| MadSci Network: Physics |
So, if I understand the question correctly, you are stuck in a giant meat freezer. The lights are broken, so it's completely dark inside, but the refrigerating equipment is functioning, so it's very cold. Will you last longer if you are dressed in dark clothes, or in light clothes?
The real difference between clothes of different colors will be subtle -- a matter of seconds, and overwhelmed by other factors (such as "are you sitting or walking?" or "do you keep your mouth opened or closed?" or "are you wearing a hat?"). Still, let's pretend that this is the one critical factor, and see which way it goes.
Let's start with a limiting case: no clothes. You are naked, trapped in a dark freezer. What happens? Obviously, you freeze. But what does that mean? It means that your body starts out much warmer (about 37 degrees Celsius) than the surroundings (about -5 Celsius). Your body radiates energy -- heat -- away into space. The walls of the freezer are also radiating energy towards you. But because your body is warmer, it radiates away more energy than it receives from the walls. You can look up the relationship between temperature of an object and the amount of radiation it emits per unit area in a textbook. So, you radiate away more energy than you receive; therefore, the total heat energy in your body decreases. In other words, you grow cold.
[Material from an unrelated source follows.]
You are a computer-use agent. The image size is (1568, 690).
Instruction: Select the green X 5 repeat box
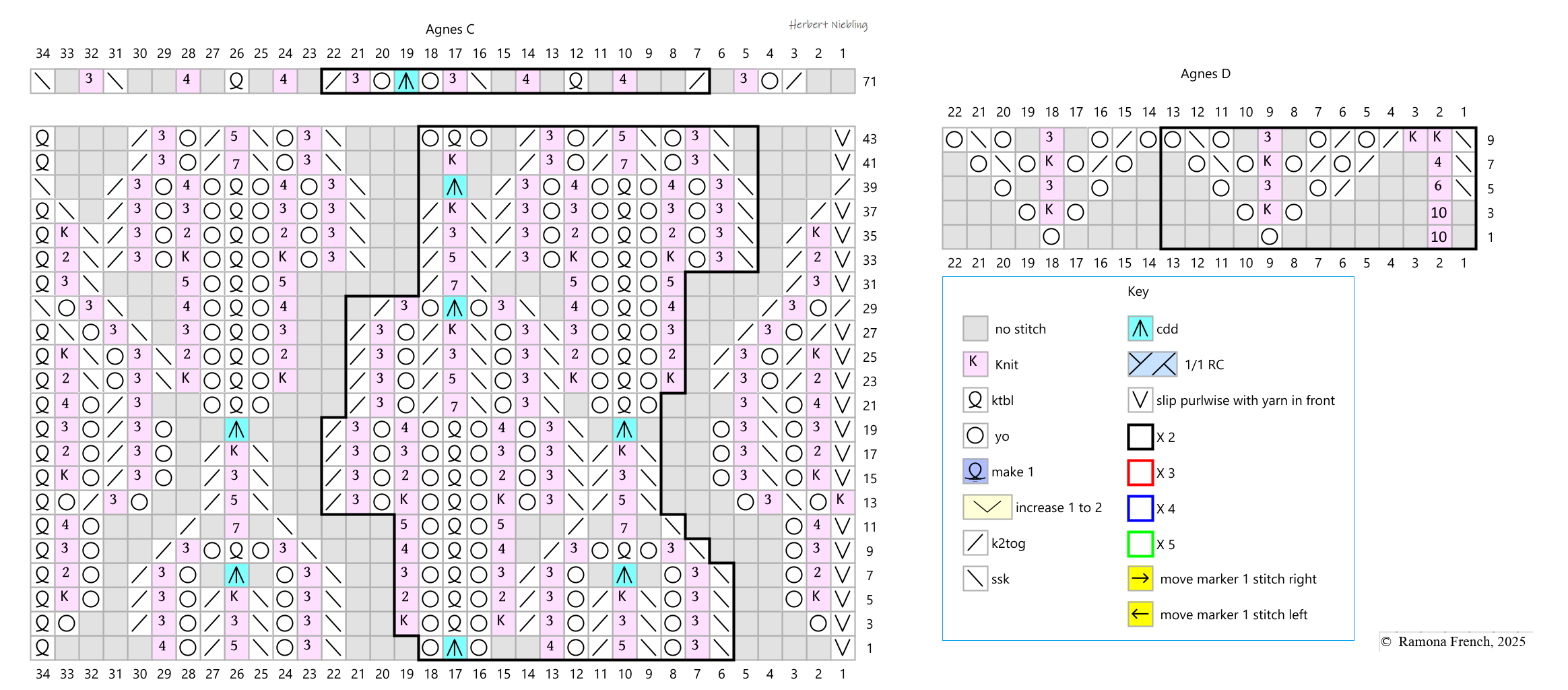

Now, your body could try to replace that heat in several ways: it could metabolize fatty molecules stored in under your skin; it could shiver, contracting mucles rapidly and repeatedly to generate heat. You could also jump around, swing your arms, and move your muscles voluntarily, again turning some of the energy stored in your cells into heat. But eventually, your body temperature would drop so low -- around 5 or 10 degree Celsius below the normal value -- that you would die. Sob.
Now, let's start over, and this time, give you some clothes. Once again, you are trapped in a dark freezer. Your body radiates energy, again, but this time, it does not travel unimpeded into the air and reach the cold, cold walls. Instead, it bumps into your clothes. Three things can happen to the infrared radiation: first, it can pass through the clothes. Let's ignore this possibility by saying that you have a thick enough layer of material to prevent it. Second, the energy can be absorbed by the clothing. Third, the energy can be reflected off the material so that it bounces back at your skin.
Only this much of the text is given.